## WORK ORDER
Every entry that follows needs to be repeated exactly.

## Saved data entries
»»

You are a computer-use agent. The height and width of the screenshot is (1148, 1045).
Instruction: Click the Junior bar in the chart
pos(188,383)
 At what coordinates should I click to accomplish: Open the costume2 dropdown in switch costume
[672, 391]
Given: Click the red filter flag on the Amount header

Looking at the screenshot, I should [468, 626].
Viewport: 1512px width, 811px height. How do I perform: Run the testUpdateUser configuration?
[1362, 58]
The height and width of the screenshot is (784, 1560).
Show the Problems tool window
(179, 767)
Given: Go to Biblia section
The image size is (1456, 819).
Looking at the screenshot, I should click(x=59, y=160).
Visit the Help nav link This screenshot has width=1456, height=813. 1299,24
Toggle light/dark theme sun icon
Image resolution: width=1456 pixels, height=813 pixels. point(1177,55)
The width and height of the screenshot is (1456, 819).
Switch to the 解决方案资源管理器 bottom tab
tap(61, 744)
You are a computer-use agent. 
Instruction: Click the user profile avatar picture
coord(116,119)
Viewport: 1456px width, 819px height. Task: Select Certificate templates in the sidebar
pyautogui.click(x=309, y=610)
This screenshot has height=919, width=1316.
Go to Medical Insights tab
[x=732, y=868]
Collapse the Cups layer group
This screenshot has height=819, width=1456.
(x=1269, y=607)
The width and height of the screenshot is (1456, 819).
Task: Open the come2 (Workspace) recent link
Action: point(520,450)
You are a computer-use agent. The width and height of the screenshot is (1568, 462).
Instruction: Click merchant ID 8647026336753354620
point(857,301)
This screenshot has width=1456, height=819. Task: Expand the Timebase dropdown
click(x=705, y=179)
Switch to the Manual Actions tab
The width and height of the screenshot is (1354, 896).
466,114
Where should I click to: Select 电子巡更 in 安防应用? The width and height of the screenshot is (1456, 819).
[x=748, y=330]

««

## ANSWER BOX
You are a computer-use agent. The height and width of the screenshot is (1148, 1045).
Instruction: Click the Junior bar in the chart
pos(188,383)
 At what coordinates should I click to accomplish: Open the costume2 dropdown in switch costume
[672, 391]
Given: Click the red filter flag on the Amount header

Looking at the screenshot, I should [468, 626].
Viewport: 1512px width, 811px height. How do I perform: Run the testUpdateUser configuration?
[1362, 58]
The height and width of the screenshot is (784, 1560).
Show the Problems tool window
(179, 767)
Given: Go to Biblia section
The image size is (1456, 819).
Looking at the screenshot, I should click(x=59, y=160).
Visit the Help nav link This screenshot has width=1456, height=813. 1299,24
Toggle light/dark theme sun icon
Image resolution: width=1456 pixels, height=813 pixels. point(1177,55)
The width and height of the screenshot is (1456, 819).
Switch to the 解决方案资源管理器 bottom tab
tap(61, 744)
You are a computer-use agent. 
Instruction: Click the user profile avatar picture
coord(116,119)
Viewport: 1456px width, 819px height. Task: Select Certificate templates in the sidebar
pyautogui.click(x=309, y=610)
This screenshot has height=919, width=1316.
Go to Medical Insights tab
[x=732, y=868]
Collapse the Cups layer group
This screenshot has height=819, width=1456.
(x=1269, y=607)
The width and height of the screenshot is (1456, 819).
Task: Open the come2 (Workspace) recent link
Action: point(520,450)
You are a computer-use agent. The width and height of the screenshot is (1568, 462).
Instruction: Click merchant ID 8647026336753354620
point(857,301)
This screenshot has width=1456, height=819. Task: Expand the Timebase dropdown
click(x=705, y=179)
Switch to the Manual Actions tab
The width and height of the screenshot is (1354, 896).
466,114
Where should I click to: Select 电子巡更 in 安防应用? The width and height of the screenshot is (1456, 819).
[x=748, y=330]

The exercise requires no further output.